Have a question about this project? Sign up for a free GitHub account to open an issue and contact its maintainers and the community.

By clicking “Sign up for GitHub”, you agree to our terms of service and privacy statement. We’ll occasionally send you account related emails.

Already on GitHub? Sign in to your account

cusparseLtMatmul example is much slower than cublasGemmEx #228

Open
SimonSongg opened this issue Oct 24, 2024 · 6 comments
Open

cusparseLtMatmul example is much slower than cublasGemmEx #228

SimonSongg opened this issue Oct 24, 2024 · 6 comments

Comments

@SimonSongg
Copy link

SimonSongg commented Oct 24, 2024

Hi, guys,

I compiled the example code for cusparseLt here: https://github.com/NVIDIA/CUDALibrarySamples/tree/master/cuSPARSELt/matmul, which I used the default problem size, and used Nsight systems to profile the execution. I found it launched many kernels, which make the process slow:

cusparseLt:
Image
cublas:
Image

I then tried increase the problem size m, n, k to 320, 320, 640, cusparseLt is much slower,

cusparseLt:
Image
cublas:
Image

I used libcusparseLt.so.0.6.3.2, which is installed using apt-get following the official guide. CUDA version: 12.2; Hardware: NV A100
I am also wondering if it is expected that the libs are installed in /usr/lib/x86_64-linux-gnu but not the CUDA directory.

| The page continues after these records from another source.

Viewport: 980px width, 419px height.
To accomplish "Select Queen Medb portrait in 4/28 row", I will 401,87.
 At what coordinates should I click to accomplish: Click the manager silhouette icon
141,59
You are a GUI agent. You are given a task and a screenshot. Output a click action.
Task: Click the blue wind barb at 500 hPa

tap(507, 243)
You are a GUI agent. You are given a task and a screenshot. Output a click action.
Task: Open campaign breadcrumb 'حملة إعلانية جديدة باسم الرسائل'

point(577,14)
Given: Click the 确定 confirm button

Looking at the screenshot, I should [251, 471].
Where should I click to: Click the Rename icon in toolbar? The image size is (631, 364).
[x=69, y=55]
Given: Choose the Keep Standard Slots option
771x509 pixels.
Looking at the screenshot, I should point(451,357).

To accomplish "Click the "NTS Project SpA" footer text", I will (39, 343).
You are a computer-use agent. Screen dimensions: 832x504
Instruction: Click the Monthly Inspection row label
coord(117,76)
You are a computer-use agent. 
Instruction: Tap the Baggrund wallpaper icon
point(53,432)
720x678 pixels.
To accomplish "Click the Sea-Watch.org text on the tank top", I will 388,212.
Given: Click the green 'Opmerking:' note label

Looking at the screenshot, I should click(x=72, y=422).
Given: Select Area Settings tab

Any advice is appreciated! Thanks.

@j4yan
Copy link
Contributor

j4yan commented Oct 24, 2024

@SimonSongg Could you double check the data types and layouts are the same in cuSPARSELt and cuBLAS?

@SimonSongg
Copy link
Author

SimonSongg commented Oct 25, 2024

@SimonSongg Could you double check the data types and layouts are the same in cuSPARSELt and cuBLAS?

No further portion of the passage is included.